Abstract

Carbonate reservoirs often exhibit complex pore networks and various scales of heterogeneity associated with stratigraphic cyclicity, facies distribution, and diagenesis. In addition, variability also exists within distinct rock fabrics at the inter-well scale. Data from lateral transects through dolomitized carbonates of the Mississippian Madison Formation in north and central Wyoming (Figures 1 and 2) exhibit three scales of variability in the lateral distributions of porosity, permeability, and trace-element concentrations. Random variations at ≤30-cm spacings account for 50-70% of the total variability. The balance of the variability occurs in short- and long-range periodic patterns that range from 1.5 to >48 m and are resolved only by high-resolution sampling of ~150-m-long lateral transects. This variability is observed in both dolowackestone and dolograinstone facies (Figure 3). Possible origins for these patterns are: (1) inheritance from the depositional precursor, (2) formation by self-organizing processes during dolomitization, or (3) overprinting by late recrystallization and/or dolomite cementation.

Detailed petrophysical models of the dolomite facies and multiphase waterflood simulations explore the effects of this heterogeneity on reservoir performance through several model scenarios. Models with greater short-scale continuity of petrophysical properties have higher degrees of large-scale fingering, higher sweep efficiency, and shorter breakthrough times. The reservoir performance of the dolowackestone differs from he dolograinstone for those models that exhibit a specific range of short-scale heterogeneity. In general, the dolowackestone has a higher degree of both small- and large-scale fingering, lower sweep efficiency, and longer break-through time compared to the dolograinstone.

Intra-facies scale variability is significant in regard to reservoir performance and is often difficult or impossible to determine from typical subsurface data sets. Information from outcrop analogs is necessary to create conceptual 3-D geologic models and to begin to quantify inter-well heterogeneity within dolomite reservoirs.
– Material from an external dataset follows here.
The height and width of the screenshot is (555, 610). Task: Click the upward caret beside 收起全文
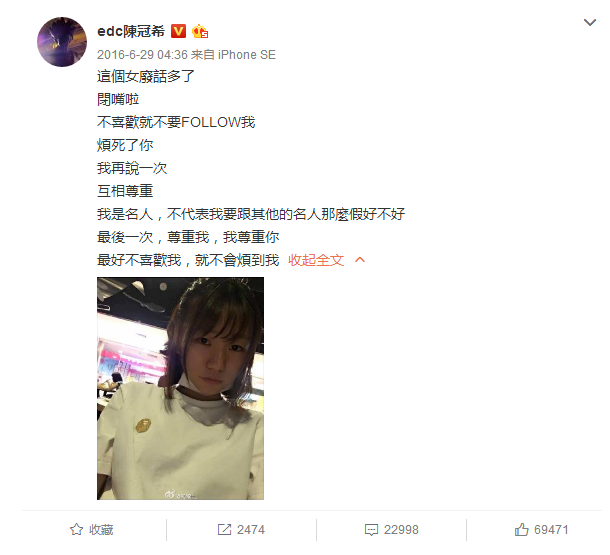360,260
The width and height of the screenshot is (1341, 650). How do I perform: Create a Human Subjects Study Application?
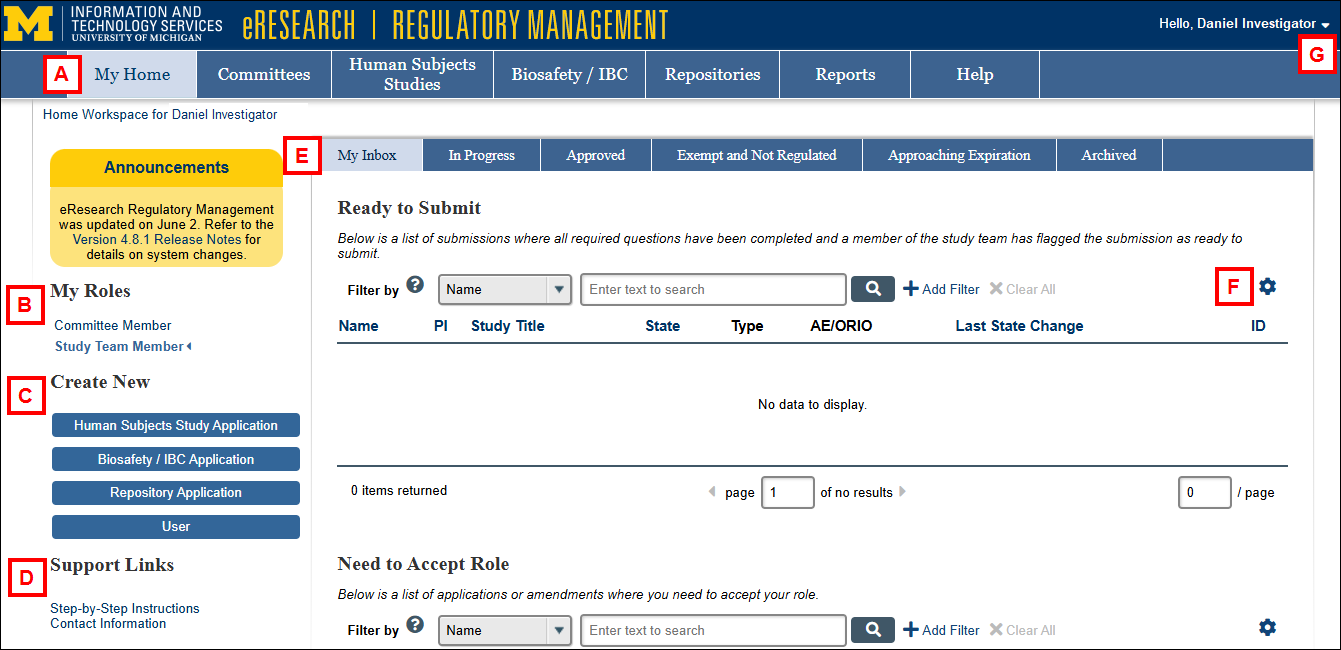[x=176, y=426]
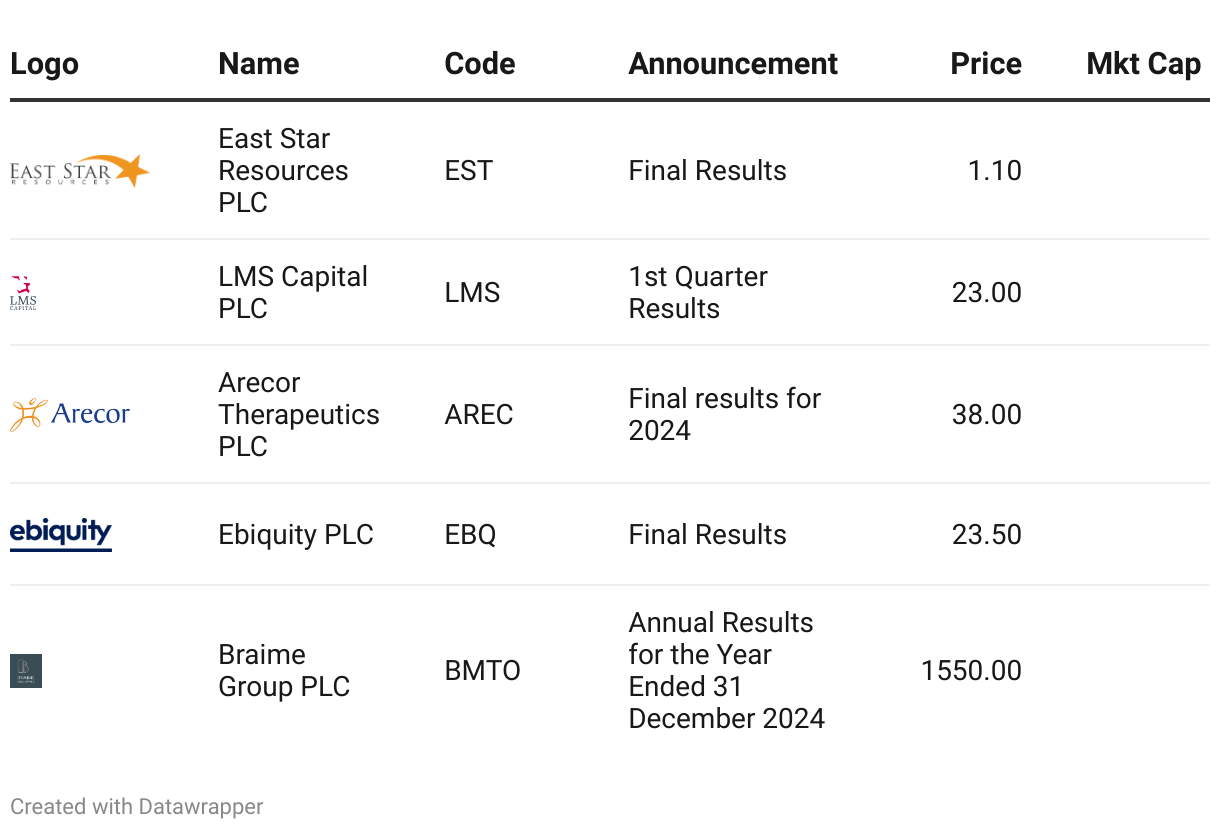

The reservoir-scale patterns in the lateral distributions of petrophysical and geochemical properties have heretofore been unrecognized and addressing their origin and meaning(s) represents a new approach to the study of dolomites and dolomite reservoirs. The recognition of periodic patterns in dolostones and understanding their origin has significant implications.

The periodic patterns in porosity and permeability can affect pore connectivity and fluid flow. Thus those periodic patterns should be understood so that they can be incorporated into dolomite reservoir models and models of contaminant transport from matrix to conduits in dolomite aquifers.

If the periodic patterns are self-organizing phenomena, then they can be used to interpret ancient dolomitizing systems in ways previously not realized.